[[ Recorded data open ]]
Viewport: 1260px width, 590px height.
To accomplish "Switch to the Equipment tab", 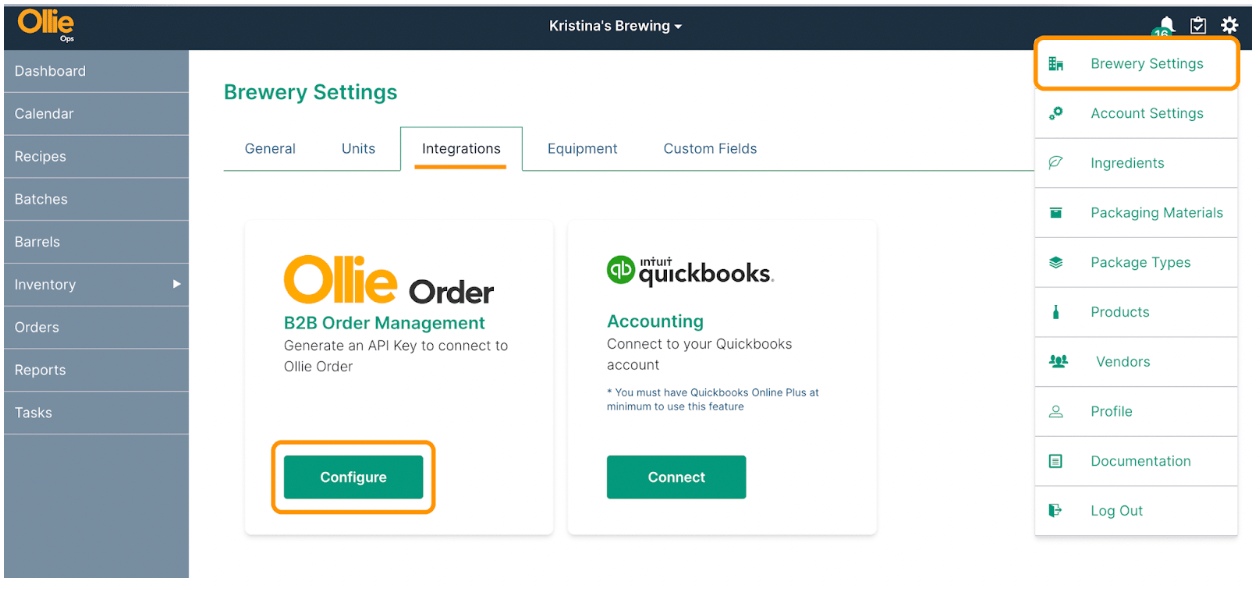I will coord(582,148).
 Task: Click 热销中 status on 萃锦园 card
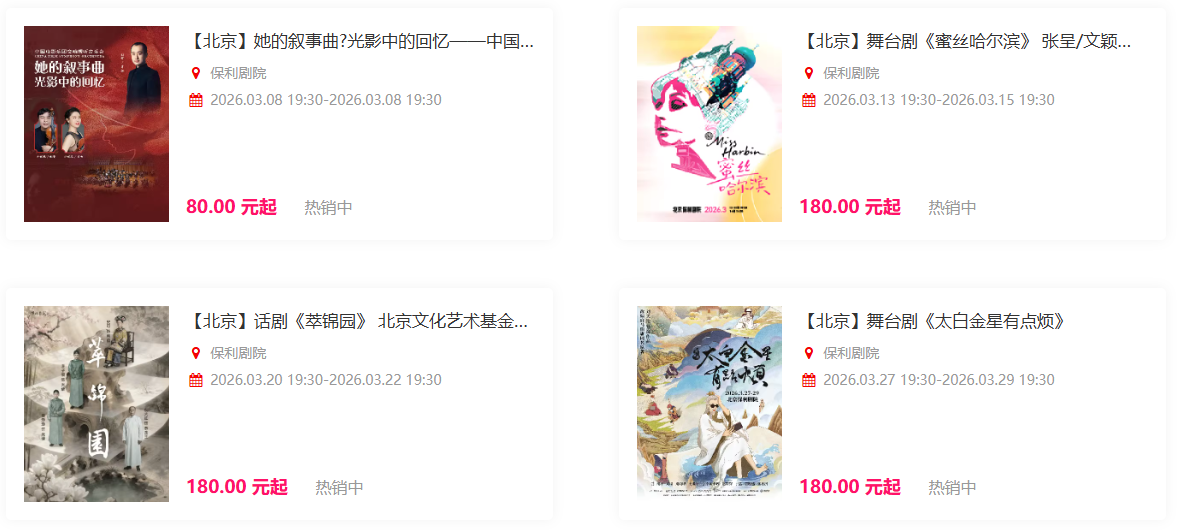(339, 488)
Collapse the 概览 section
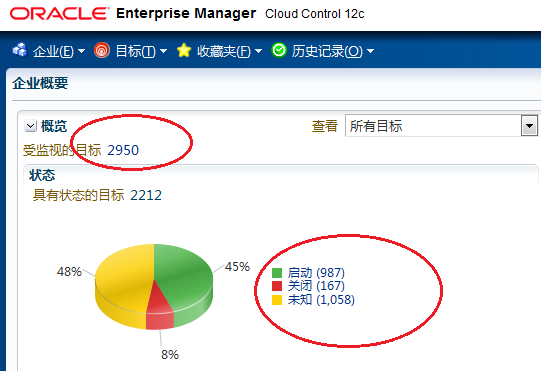 [x=30, y=126]
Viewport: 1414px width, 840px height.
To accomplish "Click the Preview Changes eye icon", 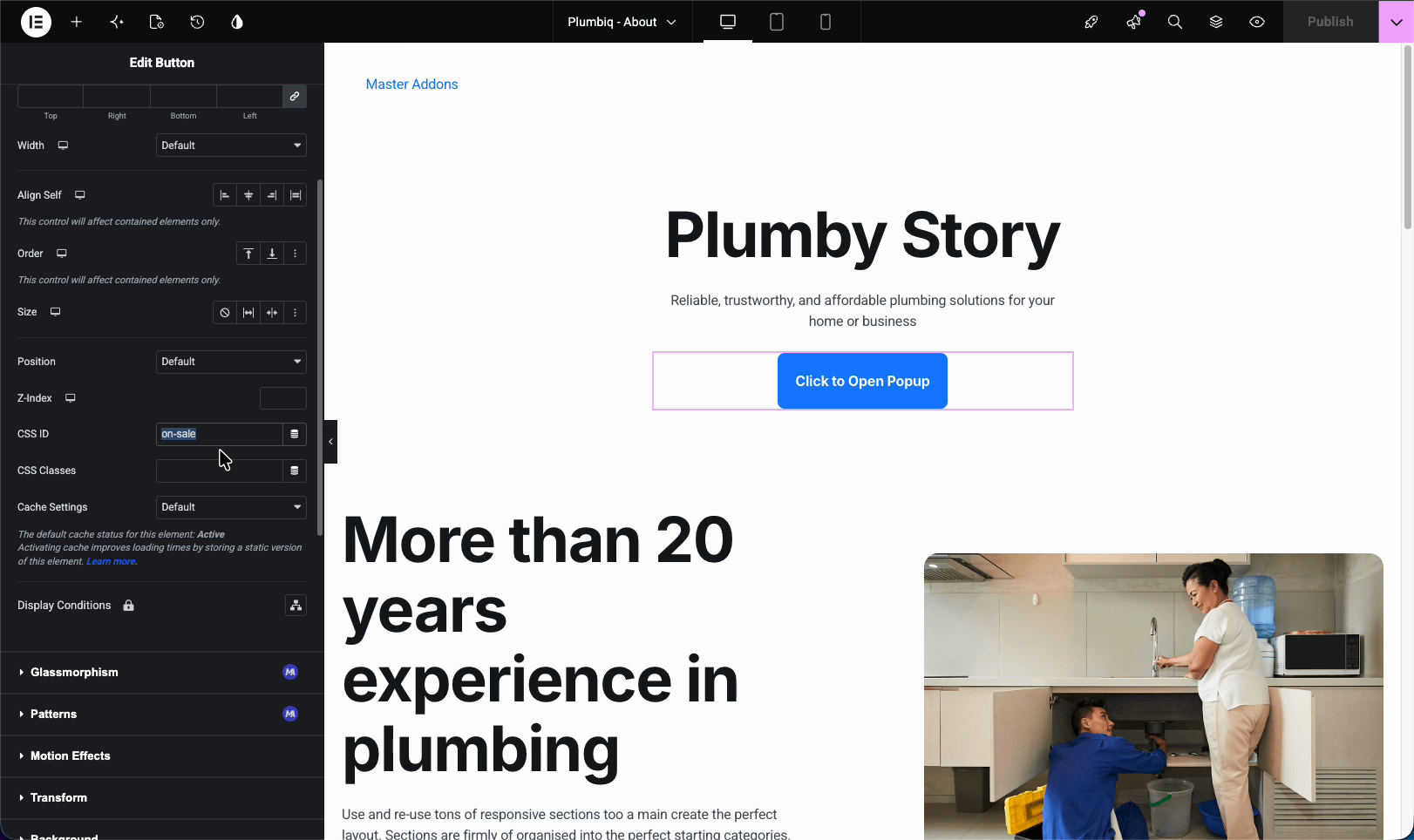I will (x=1257, y=22).
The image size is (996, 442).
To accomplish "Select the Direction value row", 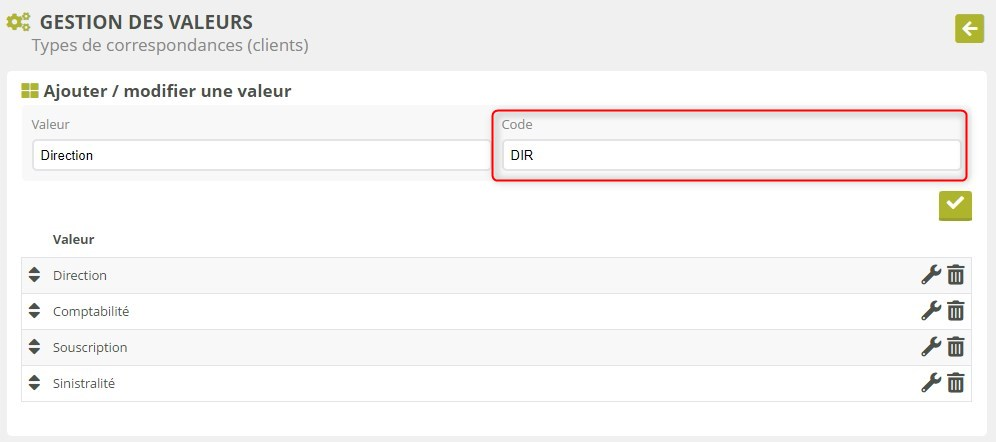I will [x=80, y=275].
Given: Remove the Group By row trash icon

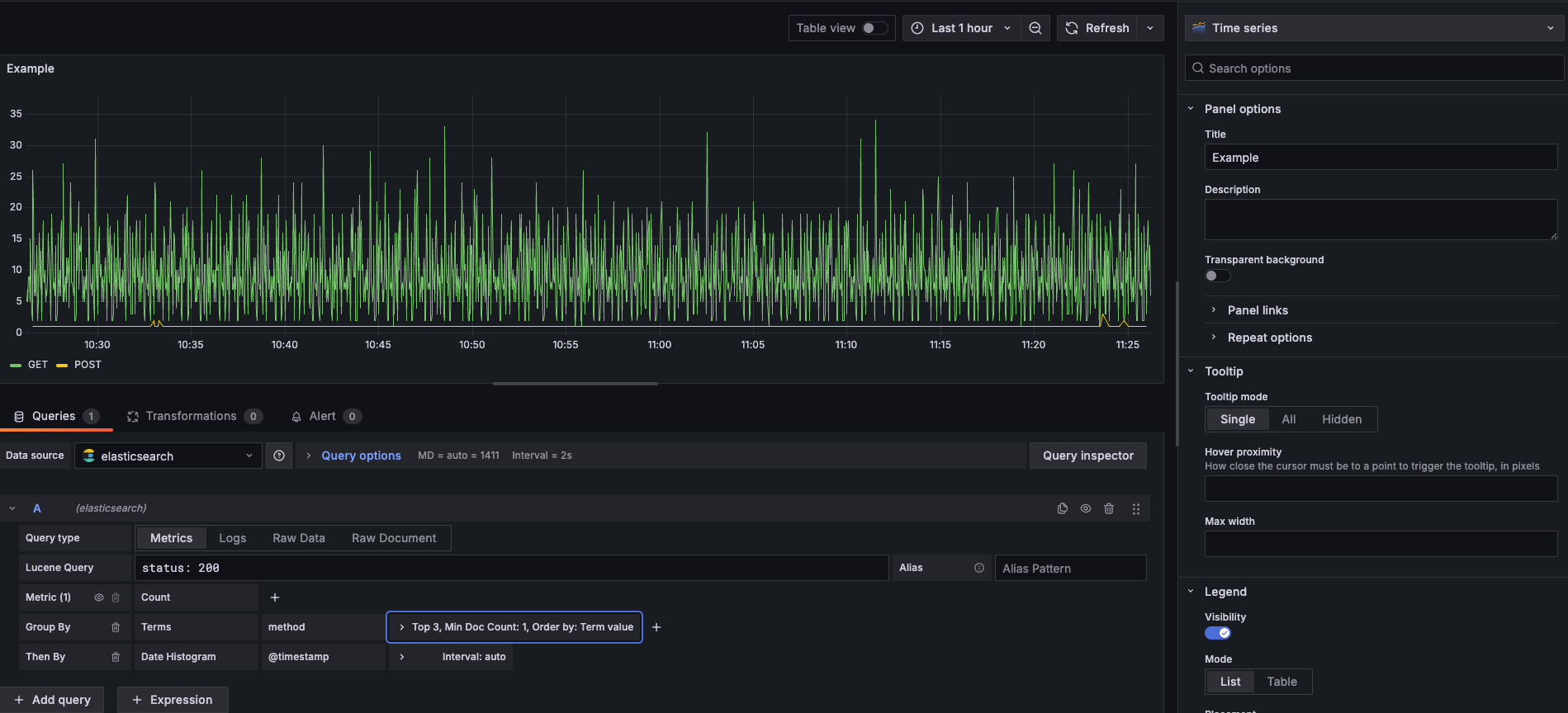Looking at the screenshot, I should tap(116, 627).
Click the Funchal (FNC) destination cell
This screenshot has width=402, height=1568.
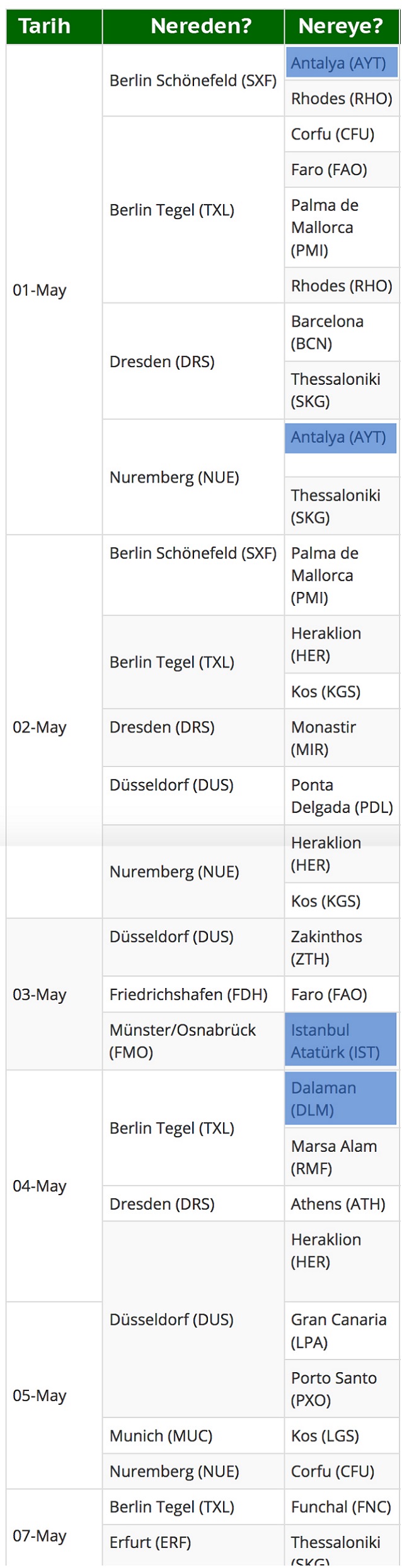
[[ Recorded data closed ]]
Tally the lines in this material that hold the word "width", then reply with only the number.

* Answer for this exercise *
3